Marta Rybczynska April 10, 2017, 3:21 p.m. UTC | #2
>> +static inline nvme_rdma_queue_sig_limit(struct nvme_rdma_queue *queue)
>> +{
>> +       int sig_limit;
>> +
>> +       /* We signal completion every queue depth/2 and also
>> +        * handle the case of possible device with queue_depth=1,
>> +        * where we would need to signal every message.
>> +        */
>> +       sig_limit = max(queue->queue_size / 2, 1);
>> +       return (++queue->sig_count % sig_limit) == 0;
>> +}
> 
> I would love if we could do this at the ib_qp level.  I also know
> you found a real bug and we want it fixed ASAP, so maybe for now
> we should merge this one:
> 
> Reviewed-by: Christoph Hellwig <hch@lst.de>
> 
> and then do the generic version.  Marta, do you want to tackle the
> generic version or should I look into this once I get a little time.

I can look if I can do the same thing at the ib_qp level. It would be
great to have other people feedback on this one before it is merged.
We're testing this one now and we can see what I can do in a week or
so? Fine for you?

Marta
--
To unsubscribe from this list: send the line "unsubscribe linux-rdma" in
the body of a message to majordomo@vger.kernel.org
More majordomo info at  http://vger.kernel.org/majordomo-info.html
Bart Van Assche April 10, 2017, 3:27 p.m. UTC | #3
On Mon, 2017-04-10 at 17:16 +0200, Christoph Hellwig wrote:
> > +static inline nvme_rdma_queue_sig_limit(struct nvme_rdma_queue *queue)
> > +{
> > +       int sig_limit;
> > +
> > +       /* We signal completion every queue depth/2 and also
> > +        * handle the case of possible device with queue_depth=1,
> > +        * where we would need to signal every message.
> > +        */
> > +       sig_limit = max(queue->queue_size / 2, 1);
> > +       return (++queue->sig_count % sig_limit) == 0;
> > +}
> 
> I would love if we could do this at the ib_qp level.

Hello Christoph,

Please keep in mind that some but not all RDMA drivers need a construct like
this.

Bart.--
To unsubscribe from this list: send the line "unsubscribe linux-rdma" in
the body of a message to majordomo@vger.kernel.org
More majordomo info at  http://vger.kernel.org/majordomo-info.html
Christoph Hellwig April 10, 2017, 3:31 p.m. UTC | #4
On Mon, Apr 10, 2017 at 03:27:14PM +0000, Bart Van Assche wrote:
> > I would love if we could do this at the ib_qp level.

** Raw records **
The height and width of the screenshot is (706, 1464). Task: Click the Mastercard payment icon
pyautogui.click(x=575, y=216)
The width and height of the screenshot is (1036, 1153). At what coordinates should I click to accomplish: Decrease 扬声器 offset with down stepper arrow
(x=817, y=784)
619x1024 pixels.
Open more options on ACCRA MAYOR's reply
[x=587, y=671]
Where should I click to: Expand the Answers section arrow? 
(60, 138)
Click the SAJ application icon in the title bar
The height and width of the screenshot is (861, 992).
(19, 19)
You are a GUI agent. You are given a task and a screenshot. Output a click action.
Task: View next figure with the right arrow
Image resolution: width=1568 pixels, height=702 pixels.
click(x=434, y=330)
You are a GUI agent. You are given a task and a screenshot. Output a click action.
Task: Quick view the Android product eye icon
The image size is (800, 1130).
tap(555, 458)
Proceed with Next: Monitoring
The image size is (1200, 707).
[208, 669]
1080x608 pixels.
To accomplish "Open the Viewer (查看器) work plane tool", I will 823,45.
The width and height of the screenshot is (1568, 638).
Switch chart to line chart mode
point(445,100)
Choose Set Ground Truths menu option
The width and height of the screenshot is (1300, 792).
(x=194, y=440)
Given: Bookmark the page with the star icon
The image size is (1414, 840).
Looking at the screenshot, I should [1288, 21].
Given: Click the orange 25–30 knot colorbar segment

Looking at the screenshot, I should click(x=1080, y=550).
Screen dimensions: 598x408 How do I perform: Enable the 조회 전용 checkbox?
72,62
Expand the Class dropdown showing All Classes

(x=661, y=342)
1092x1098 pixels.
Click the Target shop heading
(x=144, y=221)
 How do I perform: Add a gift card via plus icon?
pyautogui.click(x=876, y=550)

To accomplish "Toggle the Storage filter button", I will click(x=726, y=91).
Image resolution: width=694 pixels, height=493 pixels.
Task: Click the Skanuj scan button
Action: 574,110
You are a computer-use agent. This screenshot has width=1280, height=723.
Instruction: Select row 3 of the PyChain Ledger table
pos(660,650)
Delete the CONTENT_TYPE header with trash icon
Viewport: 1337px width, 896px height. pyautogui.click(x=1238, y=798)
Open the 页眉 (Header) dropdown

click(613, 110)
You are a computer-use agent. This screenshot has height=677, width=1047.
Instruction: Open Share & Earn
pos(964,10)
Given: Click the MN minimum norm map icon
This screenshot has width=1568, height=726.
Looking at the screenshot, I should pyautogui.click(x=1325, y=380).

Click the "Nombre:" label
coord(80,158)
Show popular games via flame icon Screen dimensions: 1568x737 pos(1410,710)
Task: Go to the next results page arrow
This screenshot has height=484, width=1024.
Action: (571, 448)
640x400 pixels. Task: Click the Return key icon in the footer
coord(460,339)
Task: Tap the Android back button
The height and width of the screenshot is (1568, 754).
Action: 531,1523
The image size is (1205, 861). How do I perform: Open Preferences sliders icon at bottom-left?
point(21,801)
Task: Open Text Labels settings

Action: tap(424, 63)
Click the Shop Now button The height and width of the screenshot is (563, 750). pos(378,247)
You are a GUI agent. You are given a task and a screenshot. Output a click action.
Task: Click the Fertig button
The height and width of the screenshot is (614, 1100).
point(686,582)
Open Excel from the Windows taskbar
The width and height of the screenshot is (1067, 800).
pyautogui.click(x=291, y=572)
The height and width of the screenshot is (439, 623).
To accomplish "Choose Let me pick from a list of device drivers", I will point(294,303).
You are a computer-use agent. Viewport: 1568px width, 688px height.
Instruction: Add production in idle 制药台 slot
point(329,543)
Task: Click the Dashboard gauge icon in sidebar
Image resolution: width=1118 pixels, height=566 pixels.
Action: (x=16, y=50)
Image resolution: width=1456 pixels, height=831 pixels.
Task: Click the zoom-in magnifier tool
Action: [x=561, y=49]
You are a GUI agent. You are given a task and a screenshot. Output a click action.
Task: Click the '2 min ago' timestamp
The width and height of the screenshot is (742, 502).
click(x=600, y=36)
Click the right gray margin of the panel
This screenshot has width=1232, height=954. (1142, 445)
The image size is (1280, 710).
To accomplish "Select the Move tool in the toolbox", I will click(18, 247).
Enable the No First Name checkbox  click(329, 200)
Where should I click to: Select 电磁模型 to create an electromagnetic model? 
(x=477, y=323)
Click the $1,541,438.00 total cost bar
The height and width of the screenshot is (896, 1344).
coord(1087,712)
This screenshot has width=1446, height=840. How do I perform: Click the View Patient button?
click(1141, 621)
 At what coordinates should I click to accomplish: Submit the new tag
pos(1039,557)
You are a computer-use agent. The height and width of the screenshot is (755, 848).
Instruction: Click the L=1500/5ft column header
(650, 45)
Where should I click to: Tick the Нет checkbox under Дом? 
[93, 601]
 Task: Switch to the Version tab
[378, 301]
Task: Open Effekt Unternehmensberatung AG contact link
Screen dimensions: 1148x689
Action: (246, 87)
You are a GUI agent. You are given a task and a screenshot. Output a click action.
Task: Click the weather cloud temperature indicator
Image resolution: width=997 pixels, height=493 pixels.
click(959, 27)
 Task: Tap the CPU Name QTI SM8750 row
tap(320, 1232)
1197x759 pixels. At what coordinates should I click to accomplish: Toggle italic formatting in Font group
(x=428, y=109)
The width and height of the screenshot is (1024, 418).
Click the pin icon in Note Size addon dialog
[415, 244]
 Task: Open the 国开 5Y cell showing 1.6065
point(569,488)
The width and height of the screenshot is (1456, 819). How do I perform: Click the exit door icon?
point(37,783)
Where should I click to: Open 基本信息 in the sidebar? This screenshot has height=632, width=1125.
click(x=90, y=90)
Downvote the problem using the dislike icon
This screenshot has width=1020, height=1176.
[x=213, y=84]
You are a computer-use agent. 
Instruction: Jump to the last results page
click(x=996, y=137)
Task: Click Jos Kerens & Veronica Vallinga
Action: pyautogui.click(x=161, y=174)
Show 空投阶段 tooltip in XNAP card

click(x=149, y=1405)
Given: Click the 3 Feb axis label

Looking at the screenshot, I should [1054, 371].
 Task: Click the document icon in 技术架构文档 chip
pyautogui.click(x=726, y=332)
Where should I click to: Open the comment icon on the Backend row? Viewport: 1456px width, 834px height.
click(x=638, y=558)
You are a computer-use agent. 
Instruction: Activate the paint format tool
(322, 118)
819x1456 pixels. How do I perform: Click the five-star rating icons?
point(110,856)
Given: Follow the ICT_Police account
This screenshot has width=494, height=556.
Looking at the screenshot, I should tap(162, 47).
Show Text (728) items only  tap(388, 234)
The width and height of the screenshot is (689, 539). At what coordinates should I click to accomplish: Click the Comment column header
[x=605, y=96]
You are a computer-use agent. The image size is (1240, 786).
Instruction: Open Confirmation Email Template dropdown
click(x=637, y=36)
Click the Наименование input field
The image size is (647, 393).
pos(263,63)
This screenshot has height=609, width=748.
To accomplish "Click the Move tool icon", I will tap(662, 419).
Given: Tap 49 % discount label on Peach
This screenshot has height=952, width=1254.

** WHAT YOU WILL DO **
Retype the part of the mailing-list thread that opens with the words containing "I can look if" and closes with "Fine for you?", matching it character for character.

** EXERCISE RESULT **
I can look if I can do the same thing at the ib_qp level. It would be
great to have other people feedback on this one before it is merged.
We're testing this one now and we can see what I can do in a week or
so? Fine for you?